An improbable informatician
A black screen with a tiny blinking cursor. Silence except for the quiet whir of a room full of computers. No Microsoft Windows here. What have I got myself into?

Where are the LOLcatz??

This was the world I found myself in when, in total ignorance, I mentioned to the Undergrad Research Opportunities team that I was ‘interested in bioinformatics’ (sounds cool and technical huh?). At this point my computing prowess amounted to some vague notions about Excel, and familiarity with the word ‘bioinformatics’ from first year biology lectures.

The job involved processing brain MRI scans to test for differences related to prescription drugs.

At my side was a coffee stained Introduction to Unix.
“Create a file called list1 containing the following fruit: orange, plum, mango, grapefruit…”
How this was meant to help me get the job done was less than clear.
A long 18 months followed, but thanks to my excellent (read ‘patient’) supervisors, I eventually got my head around Unix.
The next year it was back to good old biochemistry.
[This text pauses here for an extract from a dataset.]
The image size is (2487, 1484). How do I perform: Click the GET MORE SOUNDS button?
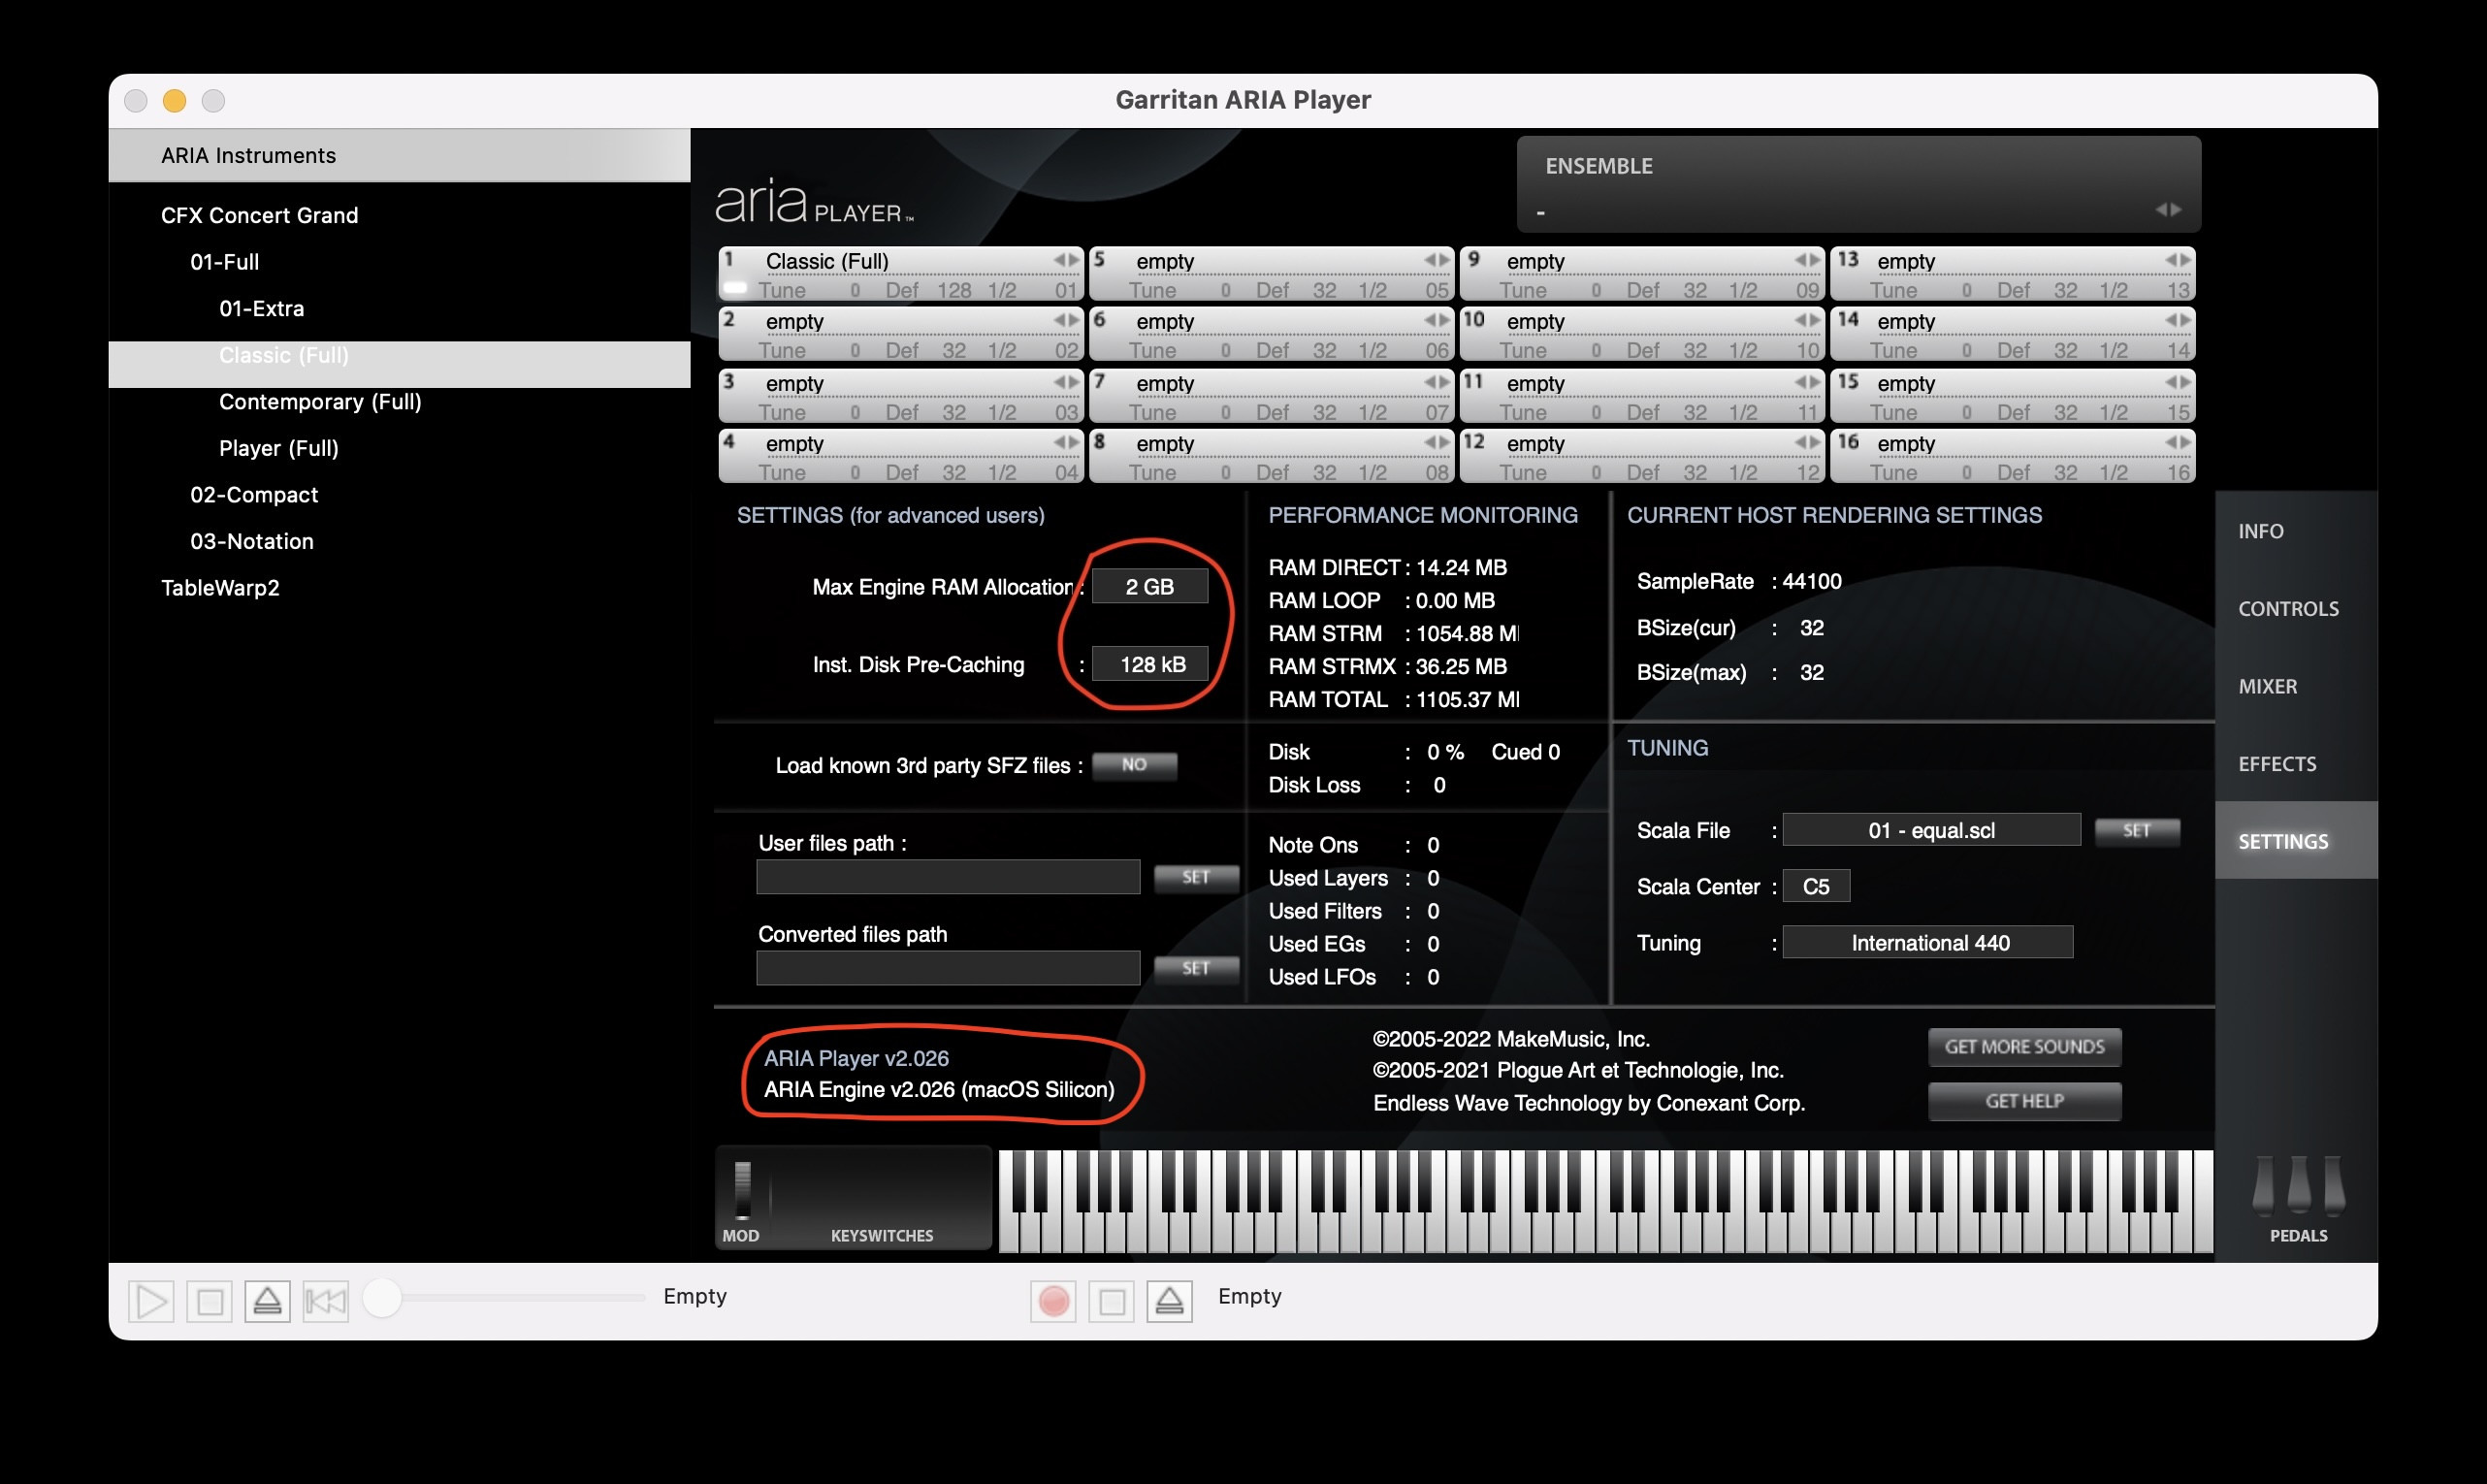[2024, 1046]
The stuff you can see down a microscope, knock a gene out of, or get a horrific infection from:

But as I recovered from my honours project, in my fever dreams the command line was calling, even commanding me back.
The efficiency of a loop… the power of combining lots of different data to answer an interesting question… the joy of heading to the pub while it does your work for you… I was hooked!!
…but still fairly useless at coding.
I spent about a year mashing Unix and Excel together to work through a genomics project. All the while, I was reading papers in journals like PLoS Computational Biology, and wondering how they made those awesome figures?
from Goncalves et al., 2017 DOI:10.1371/journal.pcbi.1005297
The answer, I eventually discovered, was R. The free, powerful, widely used and completely hackable salve to any scientist’s Excel-induced rage.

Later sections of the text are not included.